Daniel Razansky (Faculty of Medicine and Institute of Pharmacology and Toxicology, University of Zurich, Switzerland, Institute for Biomedical Engineering and Department of Information Technology and Electrical Engineering, ETH Zurich, Switzerland)
Professor of Biomedical Imaging at the University and ETH Zurich
Daniel Razansky is Full Professor of Biomedical Imaging at the University and ETH Zurich.

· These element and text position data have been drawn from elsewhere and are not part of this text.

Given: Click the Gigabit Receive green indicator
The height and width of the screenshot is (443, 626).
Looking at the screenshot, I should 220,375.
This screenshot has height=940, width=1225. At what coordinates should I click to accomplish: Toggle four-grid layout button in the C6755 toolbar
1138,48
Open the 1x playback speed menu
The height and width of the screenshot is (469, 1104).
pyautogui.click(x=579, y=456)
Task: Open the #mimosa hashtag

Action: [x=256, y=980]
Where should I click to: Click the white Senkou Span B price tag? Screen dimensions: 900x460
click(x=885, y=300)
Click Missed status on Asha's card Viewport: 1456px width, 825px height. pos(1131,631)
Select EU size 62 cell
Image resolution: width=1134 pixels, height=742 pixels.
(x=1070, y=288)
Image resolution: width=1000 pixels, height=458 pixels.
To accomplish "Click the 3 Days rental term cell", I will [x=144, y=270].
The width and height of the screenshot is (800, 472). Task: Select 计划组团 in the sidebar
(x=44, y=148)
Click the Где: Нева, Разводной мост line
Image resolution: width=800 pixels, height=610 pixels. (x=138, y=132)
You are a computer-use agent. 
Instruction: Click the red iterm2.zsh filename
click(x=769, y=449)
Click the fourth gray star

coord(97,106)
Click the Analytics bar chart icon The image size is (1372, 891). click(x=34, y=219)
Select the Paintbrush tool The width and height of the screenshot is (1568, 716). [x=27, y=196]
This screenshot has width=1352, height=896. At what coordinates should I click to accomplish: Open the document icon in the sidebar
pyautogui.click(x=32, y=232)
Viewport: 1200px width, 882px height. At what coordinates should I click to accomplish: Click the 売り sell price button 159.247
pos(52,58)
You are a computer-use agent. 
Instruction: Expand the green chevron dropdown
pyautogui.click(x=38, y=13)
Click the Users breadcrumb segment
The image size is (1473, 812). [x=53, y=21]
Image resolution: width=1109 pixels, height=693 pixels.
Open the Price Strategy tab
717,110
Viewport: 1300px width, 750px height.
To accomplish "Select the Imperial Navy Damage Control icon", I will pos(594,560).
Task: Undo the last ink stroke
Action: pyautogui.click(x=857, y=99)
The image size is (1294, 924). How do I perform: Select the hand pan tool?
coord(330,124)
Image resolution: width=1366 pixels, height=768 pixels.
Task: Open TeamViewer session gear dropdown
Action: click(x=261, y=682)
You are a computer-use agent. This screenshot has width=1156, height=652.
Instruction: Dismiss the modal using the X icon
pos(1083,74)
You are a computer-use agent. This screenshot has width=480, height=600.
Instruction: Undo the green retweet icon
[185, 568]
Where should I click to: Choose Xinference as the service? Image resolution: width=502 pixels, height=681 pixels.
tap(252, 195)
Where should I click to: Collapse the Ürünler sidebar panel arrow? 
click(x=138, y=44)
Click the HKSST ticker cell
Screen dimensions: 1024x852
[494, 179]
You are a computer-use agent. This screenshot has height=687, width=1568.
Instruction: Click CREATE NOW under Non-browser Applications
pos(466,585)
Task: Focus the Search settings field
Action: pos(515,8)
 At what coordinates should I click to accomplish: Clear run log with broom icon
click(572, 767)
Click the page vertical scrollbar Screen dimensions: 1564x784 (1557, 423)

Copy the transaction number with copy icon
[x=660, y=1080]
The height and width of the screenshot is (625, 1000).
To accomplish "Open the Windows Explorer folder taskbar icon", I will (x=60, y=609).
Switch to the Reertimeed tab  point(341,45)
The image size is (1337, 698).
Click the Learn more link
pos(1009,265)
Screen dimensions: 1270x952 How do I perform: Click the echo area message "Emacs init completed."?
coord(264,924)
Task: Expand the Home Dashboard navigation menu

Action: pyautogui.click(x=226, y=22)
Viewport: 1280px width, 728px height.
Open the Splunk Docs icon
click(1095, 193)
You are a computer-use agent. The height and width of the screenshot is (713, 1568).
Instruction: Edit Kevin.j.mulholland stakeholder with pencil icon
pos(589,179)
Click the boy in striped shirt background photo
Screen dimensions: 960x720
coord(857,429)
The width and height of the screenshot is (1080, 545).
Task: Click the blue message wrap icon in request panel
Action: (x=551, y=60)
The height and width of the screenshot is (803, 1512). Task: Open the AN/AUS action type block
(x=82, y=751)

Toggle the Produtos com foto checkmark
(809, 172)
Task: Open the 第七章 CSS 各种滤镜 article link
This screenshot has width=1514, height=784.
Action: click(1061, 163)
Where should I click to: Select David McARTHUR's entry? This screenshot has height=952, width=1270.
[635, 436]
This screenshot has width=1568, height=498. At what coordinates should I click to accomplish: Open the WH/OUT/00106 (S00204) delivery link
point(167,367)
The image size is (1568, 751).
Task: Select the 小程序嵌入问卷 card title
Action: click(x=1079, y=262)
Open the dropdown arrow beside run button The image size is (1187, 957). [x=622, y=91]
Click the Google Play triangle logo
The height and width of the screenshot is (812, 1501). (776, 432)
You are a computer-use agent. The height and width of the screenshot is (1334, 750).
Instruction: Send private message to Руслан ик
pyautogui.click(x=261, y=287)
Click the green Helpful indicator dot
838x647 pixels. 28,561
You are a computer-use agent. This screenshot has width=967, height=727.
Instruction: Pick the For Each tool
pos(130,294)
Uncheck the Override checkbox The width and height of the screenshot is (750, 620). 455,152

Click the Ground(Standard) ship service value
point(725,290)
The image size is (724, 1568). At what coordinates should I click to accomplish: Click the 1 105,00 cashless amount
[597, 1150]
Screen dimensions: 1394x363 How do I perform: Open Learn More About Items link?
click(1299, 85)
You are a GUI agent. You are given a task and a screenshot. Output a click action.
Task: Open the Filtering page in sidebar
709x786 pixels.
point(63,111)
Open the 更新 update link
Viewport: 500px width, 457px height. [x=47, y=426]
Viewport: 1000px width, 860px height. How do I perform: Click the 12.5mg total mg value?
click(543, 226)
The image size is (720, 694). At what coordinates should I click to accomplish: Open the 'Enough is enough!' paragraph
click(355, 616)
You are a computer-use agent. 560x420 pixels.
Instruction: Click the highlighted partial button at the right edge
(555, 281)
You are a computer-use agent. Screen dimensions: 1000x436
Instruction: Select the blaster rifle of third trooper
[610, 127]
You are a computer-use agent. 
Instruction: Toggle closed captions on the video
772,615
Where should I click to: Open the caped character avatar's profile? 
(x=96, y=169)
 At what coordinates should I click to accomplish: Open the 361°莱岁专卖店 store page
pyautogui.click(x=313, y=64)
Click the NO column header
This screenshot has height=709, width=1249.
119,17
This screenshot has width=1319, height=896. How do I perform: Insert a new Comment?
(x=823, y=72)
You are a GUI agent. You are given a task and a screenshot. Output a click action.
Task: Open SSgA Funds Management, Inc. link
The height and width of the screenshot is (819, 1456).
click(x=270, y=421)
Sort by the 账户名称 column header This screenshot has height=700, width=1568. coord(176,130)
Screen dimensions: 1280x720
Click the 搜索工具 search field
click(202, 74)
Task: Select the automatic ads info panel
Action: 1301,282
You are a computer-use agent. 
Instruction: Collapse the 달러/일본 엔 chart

He studied Electrical and Biomedical Engineering at the Technion - Israel Institute of Technology and did his postdoc in bio-optics at the Harvard Medical School. He was previously Professor of Molecular Imaging Engineering at the Technical University of Munich and Helmholtz Center Munich. His lab pioneered a number of new bio-imaging modalities successfully commercialized and installed in many labs and clinical facilities around the globe, among them the multi-spectral optoacoustic tomography (MSOT) and hybrid optoacoustic ultrasound (OPUS). Prof. Razansky’s research has been awarded the German Innovation Prize, three ERC grants, and multiple grants from the NIH, the German and Swiss Science Foundations and the Human Frontiers Science Program. He is also an elected Fellow of the Optical Society of America (OSA) and the International Society for Optics and Photonics (SPIE).